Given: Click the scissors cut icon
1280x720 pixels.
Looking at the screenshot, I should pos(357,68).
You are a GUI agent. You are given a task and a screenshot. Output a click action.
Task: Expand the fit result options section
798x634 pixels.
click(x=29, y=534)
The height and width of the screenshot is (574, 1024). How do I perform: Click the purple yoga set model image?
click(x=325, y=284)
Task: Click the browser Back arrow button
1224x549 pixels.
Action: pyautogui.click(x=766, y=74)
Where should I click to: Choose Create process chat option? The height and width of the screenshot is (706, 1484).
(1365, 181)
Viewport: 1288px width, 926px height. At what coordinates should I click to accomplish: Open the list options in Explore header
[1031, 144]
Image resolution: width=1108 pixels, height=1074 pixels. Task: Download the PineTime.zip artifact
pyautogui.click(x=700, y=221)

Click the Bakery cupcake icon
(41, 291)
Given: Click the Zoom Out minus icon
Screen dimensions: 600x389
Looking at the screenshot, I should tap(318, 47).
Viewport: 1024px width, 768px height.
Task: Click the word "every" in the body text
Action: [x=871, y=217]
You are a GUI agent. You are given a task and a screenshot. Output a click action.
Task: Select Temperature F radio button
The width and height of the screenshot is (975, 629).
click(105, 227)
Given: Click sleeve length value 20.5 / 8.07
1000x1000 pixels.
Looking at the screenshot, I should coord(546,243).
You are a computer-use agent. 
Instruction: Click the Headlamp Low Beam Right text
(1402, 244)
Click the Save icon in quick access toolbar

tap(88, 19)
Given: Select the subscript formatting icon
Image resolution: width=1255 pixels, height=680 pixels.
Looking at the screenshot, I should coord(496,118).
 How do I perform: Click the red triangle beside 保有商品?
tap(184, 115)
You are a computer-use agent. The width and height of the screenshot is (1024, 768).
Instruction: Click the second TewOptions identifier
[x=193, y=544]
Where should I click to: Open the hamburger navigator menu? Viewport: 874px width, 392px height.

Requirement: Retype only the lines running from the line with "Task: Select Temperature F radio button" to the end of the listing, including both of those lines.

Problem solution:
Task: Select Temperature F radio button
The width and height of the screenshot is (975, 629).
click(105, 227)
Given: Click sleeve length value 20.5 / 8.07
1000x1000 pixels.
Looking at the screenshot, I should coord(546,243).
You are a computer-use agent. 
Instruction: Click the Headlamp Low Beam Right text
(1402, 244)
Click the Save icon in quick access toolbar

tap(88, 19)
Given: Select the subscript formatting icon
Image resolution: width=1255 pixels, height=680 pixels.
Looking at the screenshot, I should coord(496,118).
 How do I perform: Click the red triangle beside 保有商品?
tap(184, 115)
You are a computer-use agent. The width and height of the screenshot is (1024, 768).
Instruction: Click the second TewOptions identifier
[x=193, y=544]
Where should I click to: Open the hamburger navigator menu? Viewport: 874px width, 392px height.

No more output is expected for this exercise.